» Parts of the exercise
1. In the retirement income tax article, after what age can you no longer own an RRSP?
2. For each statement, say whether the retirement income tax article agrees, and quote the words that decide it.
(a) A spouse/CLP can be allocated up to half of your pension income.
(b) Sharing CPP benefits requires both partners to be at least age 65.
(c) A spousal loan is typically best suited for those with sizeable registered investments.
3. From the retirement income tax article, extract the stretch from "10 Retirement Income Tax Strategies That You" through "CPP/QPP and OAS?".

» Source passage
★ ★ ★ ★ ★ ★ ★

10 Retirement Income Tax Strategies That You Need to Know
The shift from accumulating wealth for retirement to dipping into your retirement income can be confusing. For many, there may be tax implications. Here are 10 retirement income tax strategies that can maximize your income in retirement.
1 | When’s the best time to start collecting CPP/QPP and OAS?
Deciding when you start receiving benefits can have lasting consequences for your retirement income. Before taking your benefits early or choosing to defer, you need to consider: your life expectancy, cashflow needs, the impact on income-sensitive benefits, whether you will spend or invest the benefit, if you’re receiving CPP disability benefits, as well as changes to current and future tax rates.
2 | Should I share CPP/QPP benefits with my spouse or partner?
If you and your spouse/common law partner (CLP) are at least age 60, living together and have contributed to CPP during your time together, sharing your CPP or QPP benefits may provide significant tax savings. You simply transfer your benefit to the spouse/partner in a lower tax bracket.
3 | How splitting pension income can reduce your taxes
If you reside in Canada and live with a spouse/CLP at the end of the year, you can allocate a maximum of 50% of your pension income to that spouse/CLP. This strategy works best when the pension income recipient is in a higher tax bracket.
4 | How can contributing to a spousal RRSP reduce your tax
A spousal RRSP is an RRSP where the high-income spouse makes contributions on behalf of the low-income spouse/CLP. The goal with spousal RRSPs is to equalize income in retirement for each spouse, lowering your tax burden.
5 | Strategies to reduce taxation when converting an RRSP to a RRIF
After age 71, you can no longer own an RRSP. Unfortunately, simply withdrawing money from an RRSP can lead to high taxation. Several strategies can lower these tax obligations and increase your cash flow. For example, you can use the younger spouse’s age, invest the RRIF minimum, split pensions with RRIFs, designate beneficiaries, make one final RRSP contribution before conversion, and more.
6 | Getting the most out of your TFSAs in retirement
While a TFSA is not traditionally viewed as a retirement savings vehicle, it can serve as an integral part of your retirement income plan. Unlike a RRIF, you may continue to make contributions to your TFSA after age 72. The funds in it can continue earning tax-free growth and income. High income retirees can also tap into TFSAs to create additional tax efficient cash flow in retirement.
7 | Can A spousal loan lead to considerable tax savings
A spousal loan is another powerful income-splitting strategy for couples in retirement. The goal is to shift investment income that would be taxed from the high-rate spouse to the low-rate spouse. This is typically best suited for those with sizeable non-registered investments.

★ ★ ★ ★ ★ ★ ★

» Record excerpts
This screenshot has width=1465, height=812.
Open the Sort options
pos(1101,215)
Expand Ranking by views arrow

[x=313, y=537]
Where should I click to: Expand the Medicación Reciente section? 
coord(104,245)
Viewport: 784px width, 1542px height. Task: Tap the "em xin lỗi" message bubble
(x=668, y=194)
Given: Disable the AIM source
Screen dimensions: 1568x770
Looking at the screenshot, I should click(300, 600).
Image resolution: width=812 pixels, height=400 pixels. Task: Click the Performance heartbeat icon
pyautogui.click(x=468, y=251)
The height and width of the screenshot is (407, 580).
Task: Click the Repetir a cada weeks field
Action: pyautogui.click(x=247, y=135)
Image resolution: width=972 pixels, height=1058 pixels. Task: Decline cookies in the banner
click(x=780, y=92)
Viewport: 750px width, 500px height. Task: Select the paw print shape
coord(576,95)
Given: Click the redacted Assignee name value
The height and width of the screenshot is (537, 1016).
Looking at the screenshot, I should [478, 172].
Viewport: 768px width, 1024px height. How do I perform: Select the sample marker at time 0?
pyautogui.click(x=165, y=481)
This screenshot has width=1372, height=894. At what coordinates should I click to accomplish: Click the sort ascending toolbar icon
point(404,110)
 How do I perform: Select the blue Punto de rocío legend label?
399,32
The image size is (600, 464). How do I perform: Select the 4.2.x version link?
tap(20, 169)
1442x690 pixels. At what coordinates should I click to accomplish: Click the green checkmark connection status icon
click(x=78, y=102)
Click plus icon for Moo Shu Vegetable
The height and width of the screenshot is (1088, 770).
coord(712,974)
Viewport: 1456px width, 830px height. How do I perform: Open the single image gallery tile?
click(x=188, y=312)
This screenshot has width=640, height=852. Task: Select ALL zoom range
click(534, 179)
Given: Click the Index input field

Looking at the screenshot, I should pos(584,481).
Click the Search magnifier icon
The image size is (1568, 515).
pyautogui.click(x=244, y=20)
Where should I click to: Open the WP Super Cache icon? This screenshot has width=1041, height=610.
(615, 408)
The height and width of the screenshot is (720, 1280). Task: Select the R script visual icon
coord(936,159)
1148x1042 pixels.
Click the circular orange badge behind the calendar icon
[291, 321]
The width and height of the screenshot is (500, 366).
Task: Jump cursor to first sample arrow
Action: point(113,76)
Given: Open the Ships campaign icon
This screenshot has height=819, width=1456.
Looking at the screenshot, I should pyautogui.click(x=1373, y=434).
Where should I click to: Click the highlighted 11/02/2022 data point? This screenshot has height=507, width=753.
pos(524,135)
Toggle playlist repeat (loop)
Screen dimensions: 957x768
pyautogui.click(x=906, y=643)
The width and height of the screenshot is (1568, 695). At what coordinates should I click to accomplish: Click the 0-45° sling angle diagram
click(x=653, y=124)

★ ★ ★ ★ ★ ★ ★

» The answers
1. After age 71.

2.
(a) Yes: "you can allocate a maximum of 50% of your pension income to that spouse/CLP"
(b) No: "If you and your spouse/common law partner (CLP) are at least age 60"
(c) No: "This is typically best suited for those with sizeable non-registered investments."

3.
10 Retirement Income Tax Strategies That You Need to Know
The shift from accumulating wealth for retirement to dipping into your retirement income can be confusing. For many, there may be tax implications. Here are 10 retirement income tax strategies that can maximize your income in retirement.
1 | When’s the best time to start collecting CPP/QPP and OAS?